The narrative opens in an age before Kabuki exists and at one point relates the mythical tale of the Sun Goddess’ emergence from a cave, known as ‘Ama no Iwato’. This required an exploration of Gagaku and Noh music. All of which I thoroughly enjoyed. I feel as though this project has altered and expanded my approach to Japanese music.

All in all, Kayo and I had spent months dialoging and arranging ideas to come up with what is soon to be finalized as the new score for Okuni. Lacking in the years of training needed to be truly proficient in many of the art forms I composed for, I can only hope that the music inspires audiences and draws their interest into the world of Kabuki. If I achieve this, then I can bare the critics who will certainly pick it apart as 'un-authentic'. Nevertheless, as original music, I can only hope that I've done justice to the iconic traditions I've borrowed and helped to draw interest in them.
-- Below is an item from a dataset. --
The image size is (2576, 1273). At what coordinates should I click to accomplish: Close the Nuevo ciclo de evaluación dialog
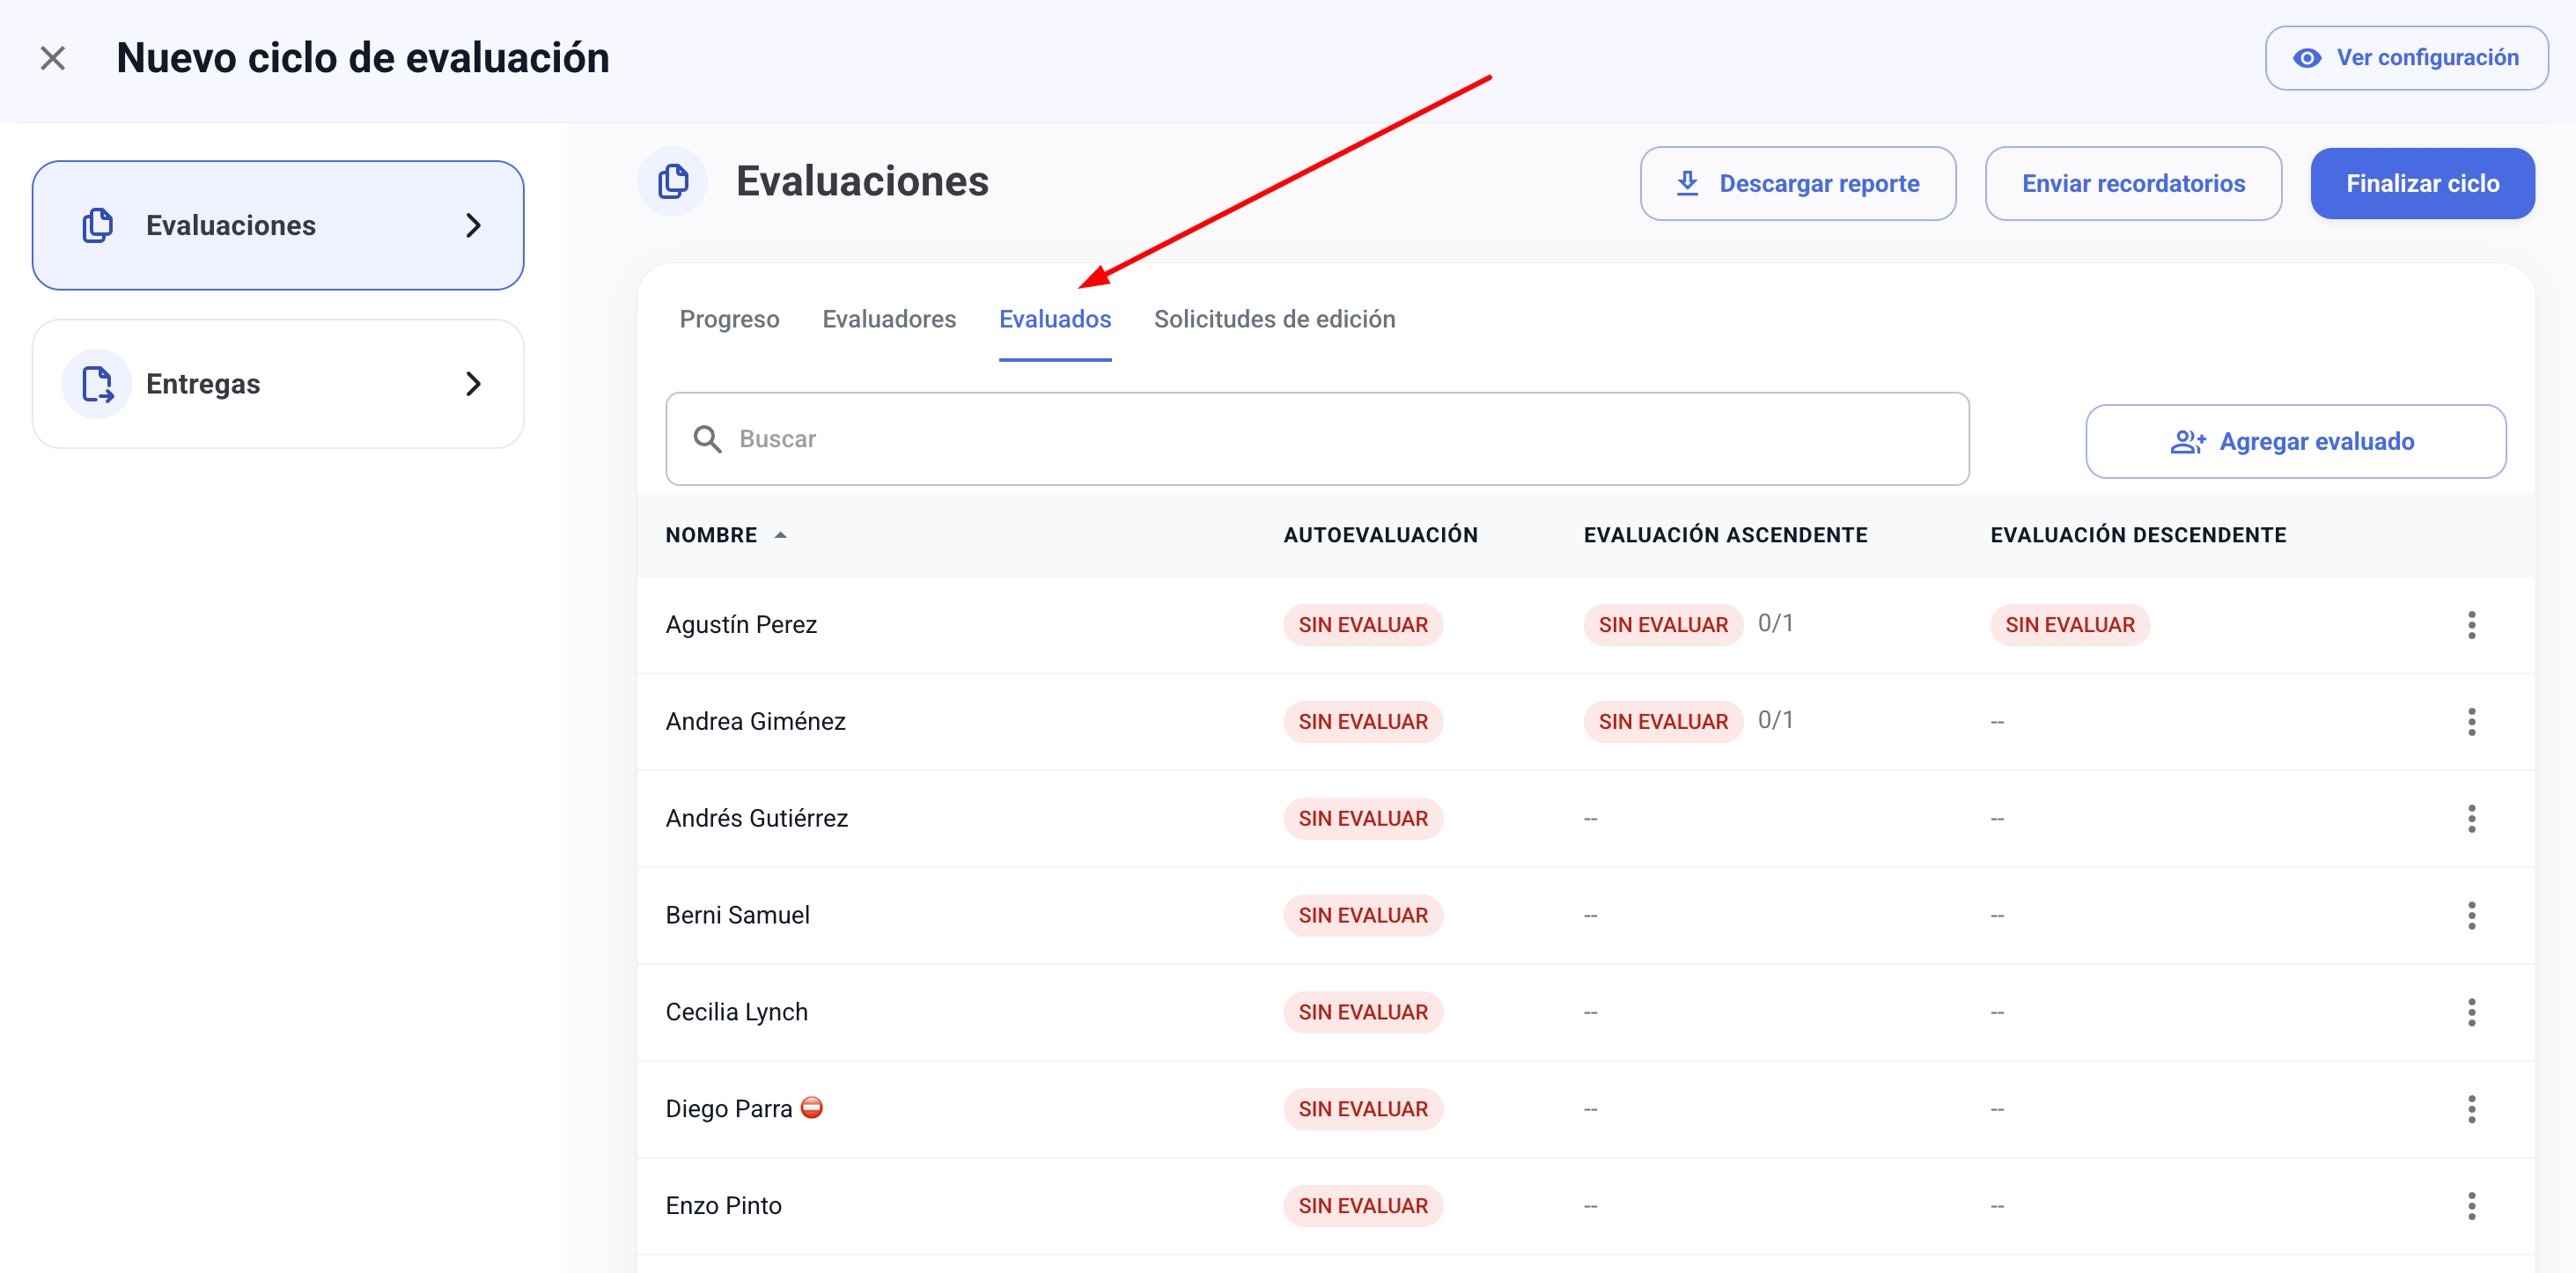(52, 58)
And, if my music stands alone to be enjoyed by audiences for its own merits, then I am doubly fortunate.

Okuni was re-performed with its new score in May of 2019 in Montreal. I joined Kayo and her production cast and crew for this debut performance with new score at the Maison de Culture Ahuntistic. After so many months of preparation, two intense weeks of rehearsal, it was finally over and it was fascinating to see the production evolve. From there, we hope that the material will have the opportunity to performed for a wider audience.

I would like to thank Kayo Yasuhara for involving me at such an intimate level in this exciting project and I’m looking forward to seeing Okuni in many more productions!


出演、ナレーション、振り付けは、安原さん、そして4名のミュージシャンと共に、2016年にモントリオール市にあるStudio 303にて上演された。